> PROBLEM DETAILS:
How many lines in the items below contain the word "screenshot"? Reply with the number alone.

━━━━

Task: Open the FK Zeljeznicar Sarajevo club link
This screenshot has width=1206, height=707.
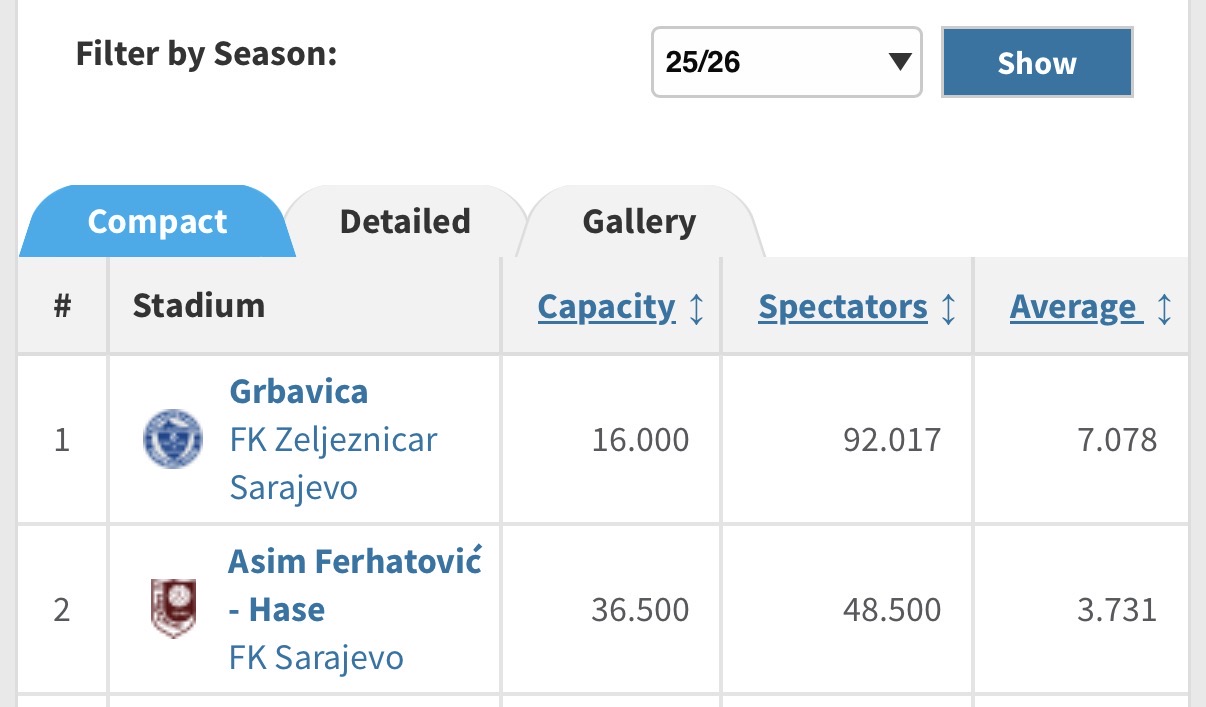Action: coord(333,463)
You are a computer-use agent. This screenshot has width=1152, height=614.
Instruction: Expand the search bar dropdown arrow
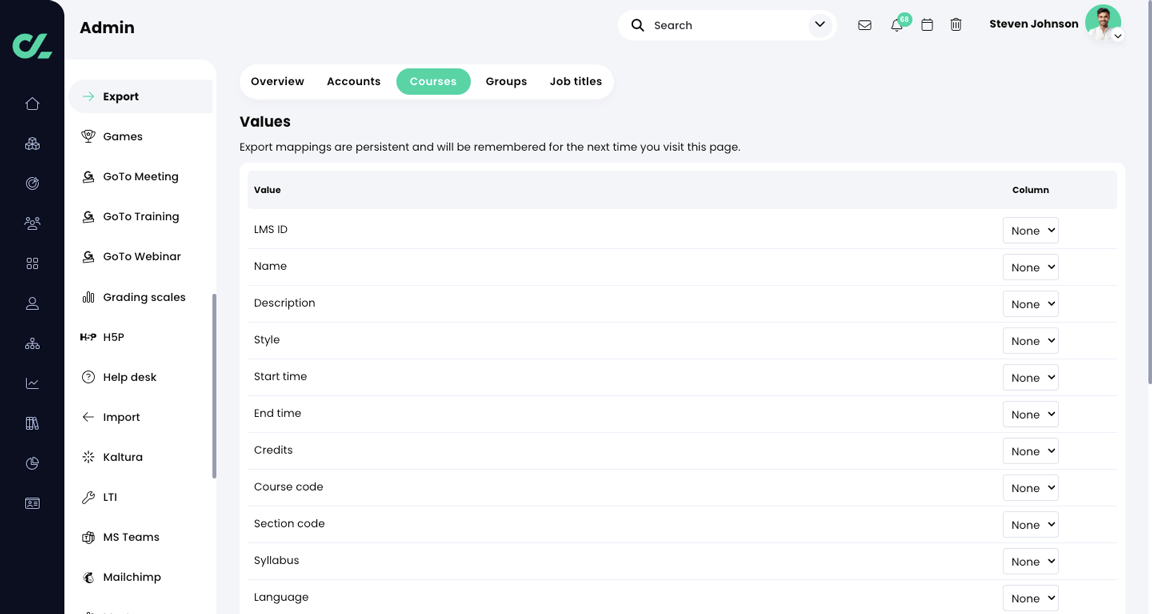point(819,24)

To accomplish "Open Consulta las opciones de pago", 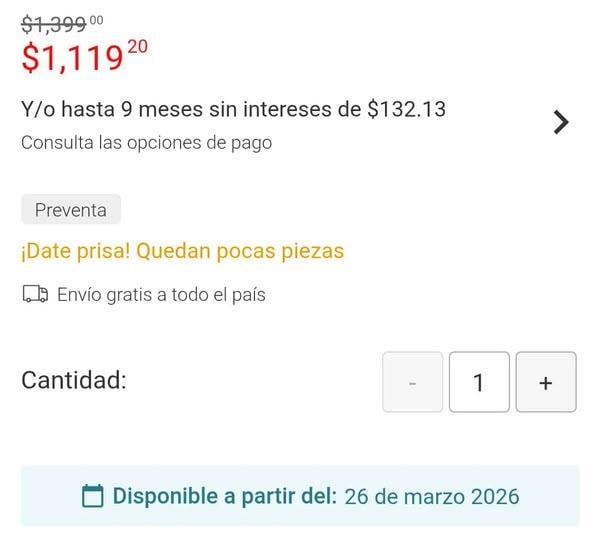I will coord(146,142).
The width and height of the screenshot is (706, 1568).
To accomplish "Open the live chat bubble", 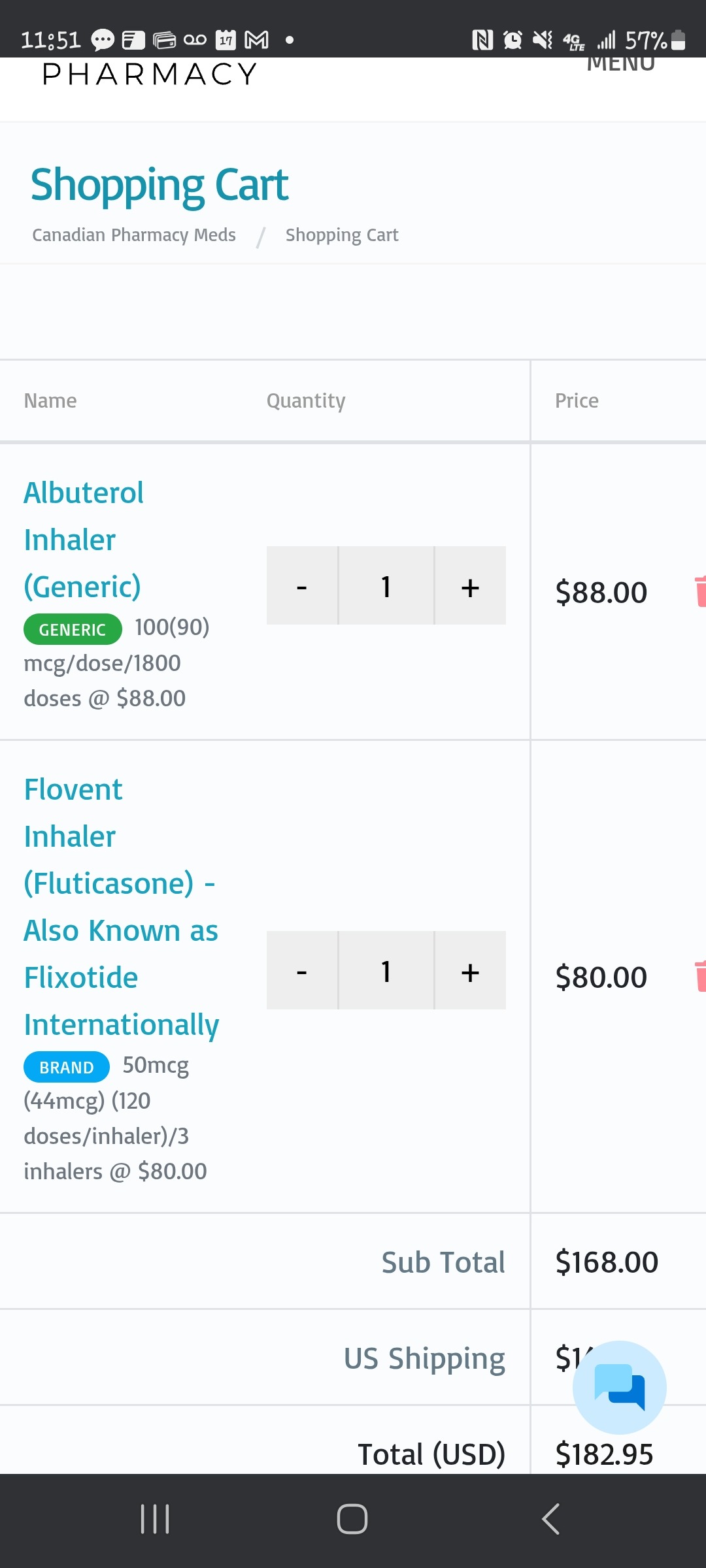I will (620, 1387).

━━━━

> WRITTEN ANSWER:
3